La Carovana dei ghiacciai, la terza edizione della campagna itinerante promossa da Legambiente col supporto scientifico del Comitato Glaciologico Italiano, dal 17 agosto al 3 settembre ha toccato con mano le conseguenze della crisi climatica in alta quota.

Drammatico il bilancio dell’associazione ambientalista, che a esperienza conclusa parla di «cambiamenti irreversibili e scomparsa sempre più imminente» per i ghiacciai «in piena emorragia» dell’interno arco alpino, nei quali Legambiente ha riscontrato «perdita di superficie e spessore».

A partire da quello della Marmolada, la Regina delle Dolomiti che il 3 luglio ha visto una parte della sua superficie rovinare a valle a una velocità superiore a 300 km/h provocando 11 morti e 7 feriti.

«Lo scenario è quello di un ghiacciaio che tra 15 anni potrebbe scomparire del tutto – sottolinea il rapporto – registrando nell’ultimo secolo una perdita di più del 70% in superficie e oltre il 90% in volume».

A rischio anche i ghiacciai del Monte Bianco. Come il Miage, l’himalayano della Valle D’Aosta che in 14 anni ha perso circa 100 milioni di m³di ghiaccio – pari a tre volte il volume dell’idroscalo di Milano) –, e il Pré de Bar, che dal 1990 a oggi registra mediamente 18 metri di arretramento lineare l’anno.

Stessa sorte per il Monte Rosa con il Ghiacciaio di Indren, che in 2 anni ha registrato un arretramento frontale di 64 metri – 40 solo nell’ultimo anno –, dato mai registrato negli ultimi 50 anni e «fortemente preoccupante», secondo Legambiente, per un ghiacciaio al di sopra dei 3.000 metri di quota.

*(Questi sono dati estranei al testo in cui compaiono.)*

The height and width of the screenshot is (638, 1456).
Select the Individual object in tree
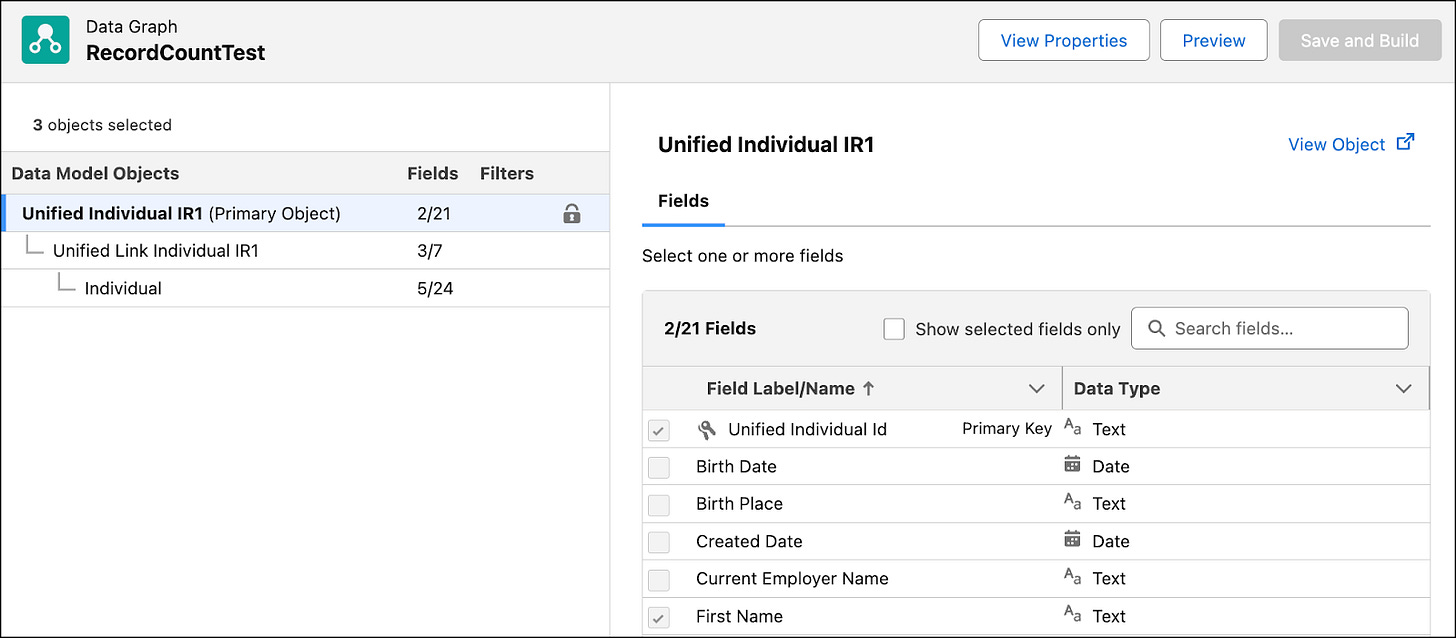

E ancora il Ghiacciaio dei Forni in Lombardia. Nell’ultimo anno il secondo gigante italiano dopo l’Adamello ha registrato un arretramento della fronte di oltre 40 metri lineari, per un totale di circa 400 metri negli ultimi 10 anni, perdendo la sua qualifica di himalayano per effetto della frammentazione in 3 corpi glaciali.

«Inimmaginabile quanto tutto sia cambiato in soli 2 anni, ritornando sui ghiacciai monitorati dalla prima edizione della Carovana», ha commentato Vanda Bonardo, responsabile nazionale Alpi di Legambiente.

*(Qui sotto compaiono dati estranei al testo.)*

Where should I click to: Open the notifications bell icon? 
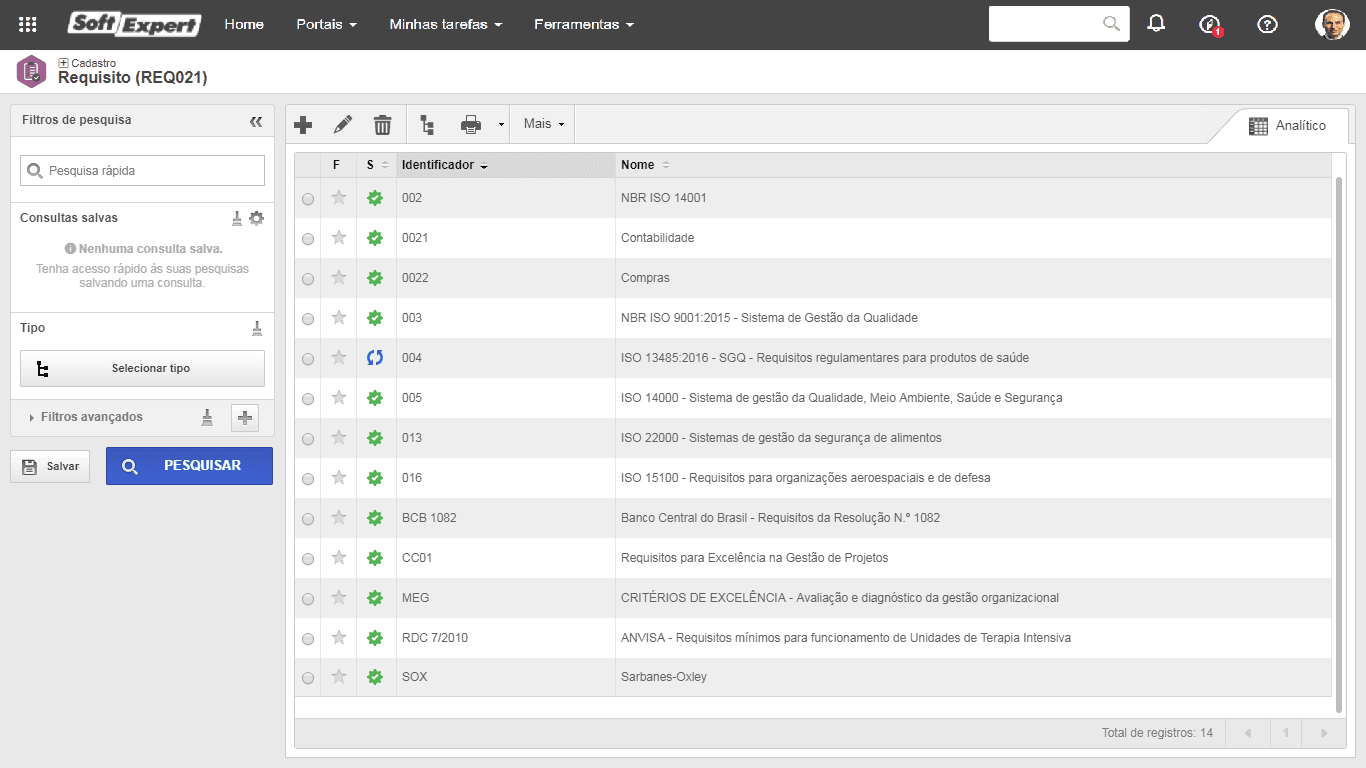[1157, 24]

Fa eccezione il Ghiacciaio Occidentale del Montasio in Friuli-Venezia Giulia. Pur avendo subito una perdita di volume del 75% circa e una riduzione di spessore pari a 40 metri in un secolo, dal 2005 questo ghiacciaio «piccolo ma resistente» risulta stabilizzato in controtendenza rispetto agli altri compagni alpini.

«I dati raccolti richiedono in maniera inequivocabile un cambio di rotta immediato – osserva Giorgio Zampetti, direttore nazionale Legambiente –. Il Paese smetta di inseguire l’emergenza. Occorre accelerare piuttosto nelle politiche di mitigazione, riducendo drasticamente l’utilizzo di fonti fossili, e attuare un concreto piano di adattamento al cambiamento climatico».